ABOUT THIS TASK →
Your task is to filter the data below down to the lines holding "computer".

[Stored items from a collection]
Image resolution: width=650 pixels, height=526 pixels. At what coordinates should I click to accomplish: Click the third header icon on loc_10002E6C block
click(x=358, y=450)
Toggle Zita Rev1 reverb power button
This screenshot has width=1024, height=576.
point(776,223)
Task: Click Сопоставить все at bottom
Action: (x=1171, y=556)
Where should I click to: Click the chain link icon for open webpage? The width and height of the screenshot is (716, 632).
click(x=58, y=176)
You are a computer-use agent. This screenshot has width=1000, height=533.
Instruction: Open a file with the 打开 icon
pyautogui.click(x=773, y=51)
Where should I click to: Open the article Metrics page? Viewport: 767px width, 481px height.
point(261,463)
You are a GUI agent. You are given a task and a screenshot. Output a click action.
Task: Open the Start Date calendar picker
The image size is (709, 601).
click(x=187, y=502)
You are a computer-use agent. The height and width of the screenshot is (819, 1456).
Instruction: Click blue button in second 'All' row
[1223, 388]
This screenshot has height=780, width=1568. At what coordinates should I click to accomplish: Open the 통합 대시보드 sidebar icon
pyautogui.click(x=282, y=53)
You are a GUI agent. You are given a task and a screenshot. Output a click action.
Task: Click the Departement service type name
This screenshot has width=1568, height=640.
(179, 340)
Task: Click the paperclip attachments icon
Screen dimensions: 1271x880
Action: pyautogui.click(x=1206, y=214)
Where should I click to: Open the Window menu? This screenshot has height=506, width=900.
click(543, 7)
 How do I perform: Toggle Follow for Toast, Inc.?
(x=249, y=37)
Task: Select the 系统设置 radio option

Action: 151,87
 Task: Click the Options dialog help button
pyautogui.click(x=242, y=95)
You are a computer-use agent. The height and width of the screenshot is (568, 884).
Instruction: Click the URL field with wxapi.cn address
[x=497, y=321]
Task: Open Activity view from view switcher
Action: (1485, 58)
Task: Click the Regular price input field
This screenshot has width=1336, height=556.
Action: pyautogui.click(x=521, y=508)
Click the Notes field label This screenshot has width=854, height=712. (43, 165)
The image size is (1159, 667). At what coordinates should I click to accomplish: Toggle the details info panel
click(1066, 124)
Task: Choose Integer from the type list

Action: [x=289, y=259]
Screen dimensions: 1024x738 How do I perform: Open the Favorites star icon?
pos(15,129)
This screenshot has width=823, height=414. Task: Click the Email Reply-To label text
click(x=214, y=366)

REPLY TO THE EXERCISE →
You are a computer-use agent. This screenshot has width=1000, height=533.
You are a computer-use agent. The height and width of the screenshot is (819, 1456).
You are a computer-use agent. The height and width of the screenshot is (568, 884).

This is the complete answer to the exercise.